Boehm, Hans hans_boehm@hp.com
Mon, 7 May 2001 14:22:01 -0700


I found what's essentially a bug in the GCBench benchmark
(http://www.hpl.hp.com/personal/Hans_Boehm/gc/gc_bench.html):

The main program includes something like: 

	Node longLivedTree;

	longLivedTree = new ...
	Populate(..., longLivedTree);

	... do stuff that allocates a lot ...


	if (longLivedTree == null || ...) ...

The  longLivedTree == null  check was intended to ensure that longLivedTree
remains live.  But it doesn't always do that.

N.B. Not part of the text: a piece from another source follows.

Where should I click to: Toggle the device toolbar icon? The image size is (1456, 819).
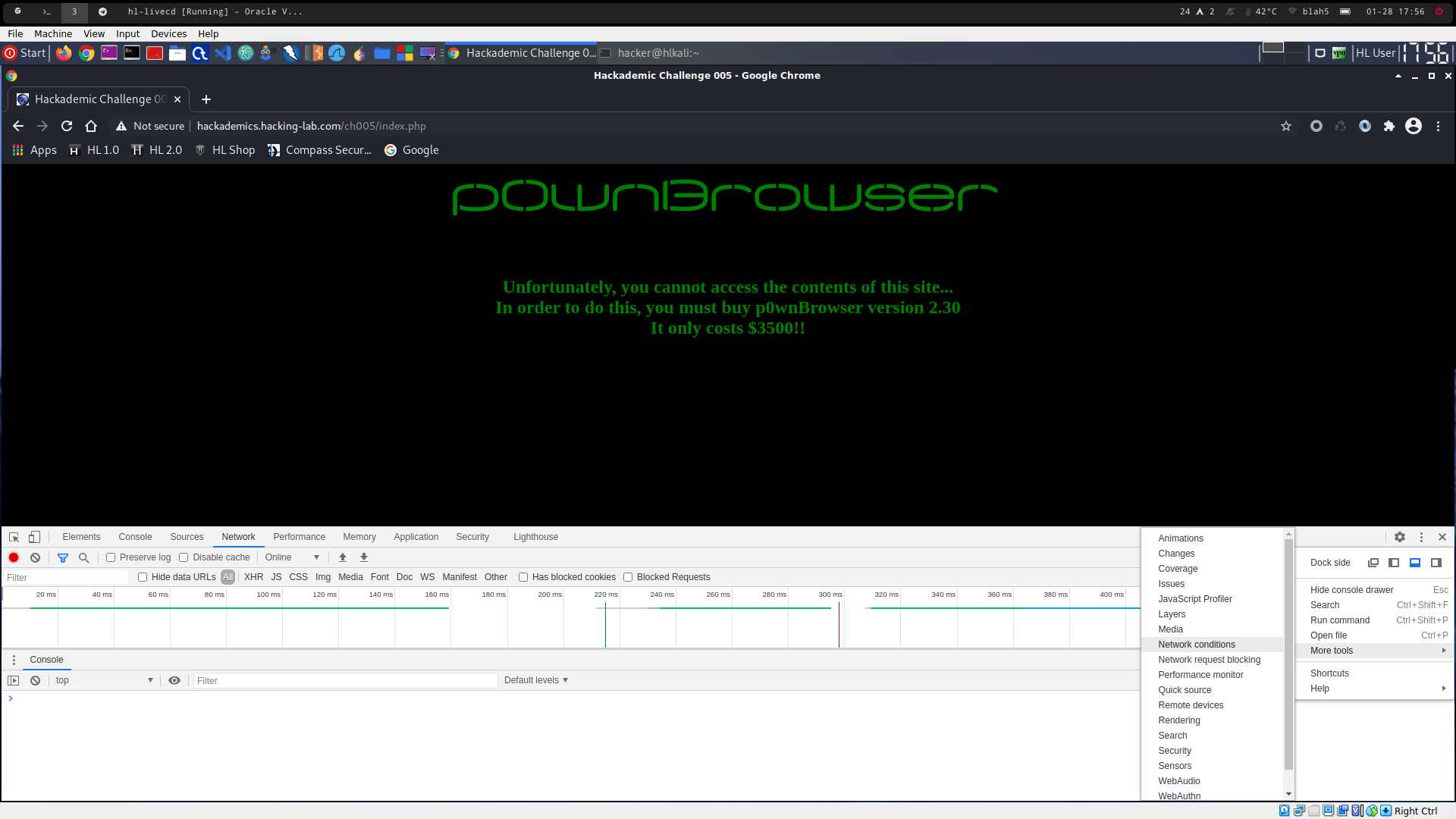tap(34, 537)
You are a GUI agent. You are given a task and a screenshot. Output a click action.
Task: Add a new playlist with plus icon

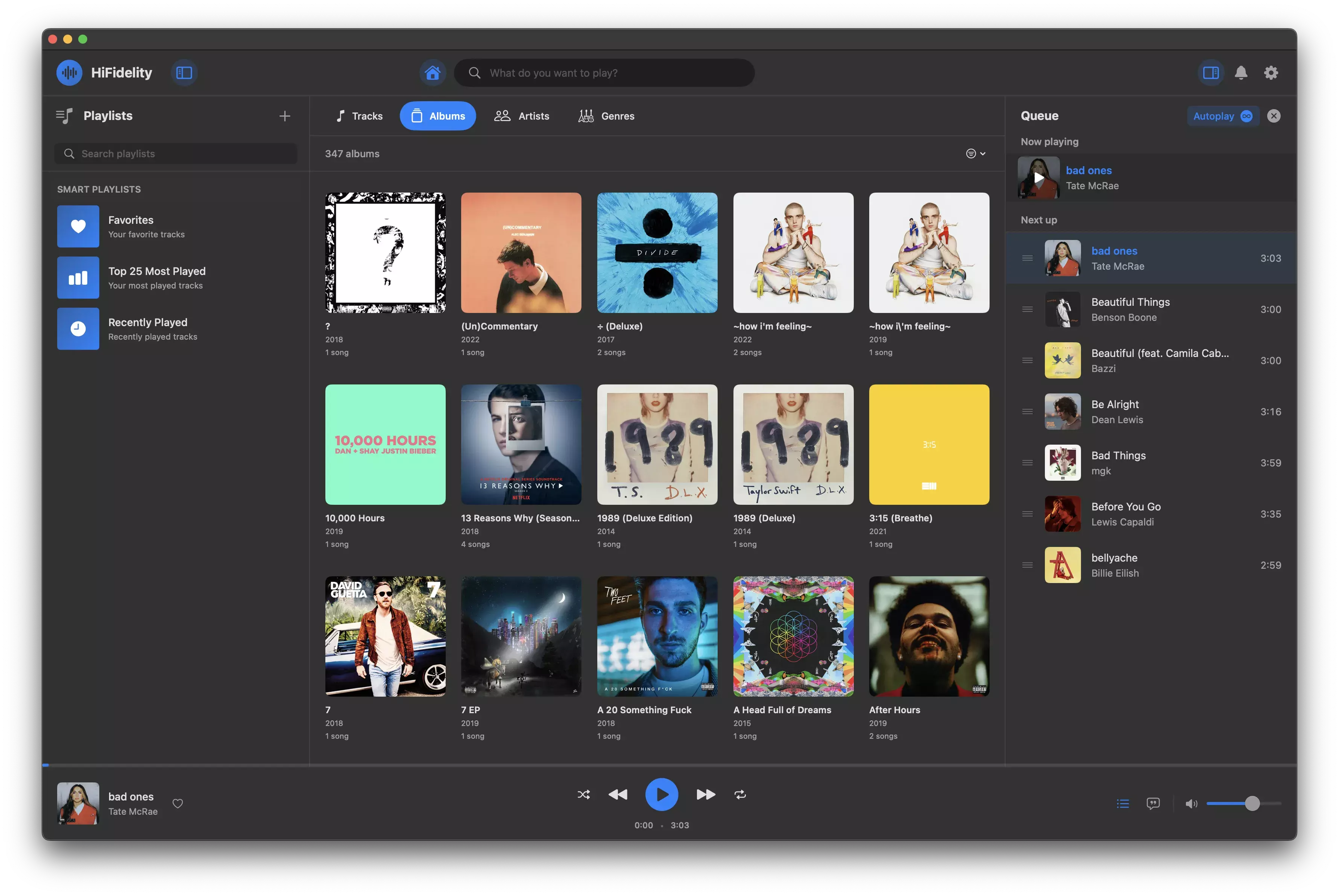coord(284,116)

The problem is that it's too easy to conclude statically that longLivedTree
!= null, either based on the fact that it is the result of new, or based on
the fact that Populate dereferences it.  I caught gcc -O3 apparently doing
the latter (?) for the C version.

As far as I can tell, at least the HotSpot 1.3 client compiler didn't pick
up on this.  I'm not sure about other JVMs, though I suspect others would
have noticed this problem if they had.

This is clearly not an ideal benchmark.  However it still seems to be useful
for sanity checks and ballpark cross-language comparisons.  And it's better
than allocate-drop loops.  And unlike more realistic benchmarks, it's
possible to completely understand its behavior, so that issues like this
can actually be identified.

Thus I propose to "fix" it by changing the final test to

 longLivedTree.left.right == null

and calling the result version 3.  (Only the multithreaded variant has a
version 2.)

This shouldn't affect the running time of the benchmark appreciably, unless
it was being overoptimized before.  My guess is that it will make this sort
of optimization far less likely.  (Since the program has no input a
sufficiently agreessive partial evaluator could always optimize the whole
thing away, but ...)

Does anybody know of an optimizer that would still eliminate this test?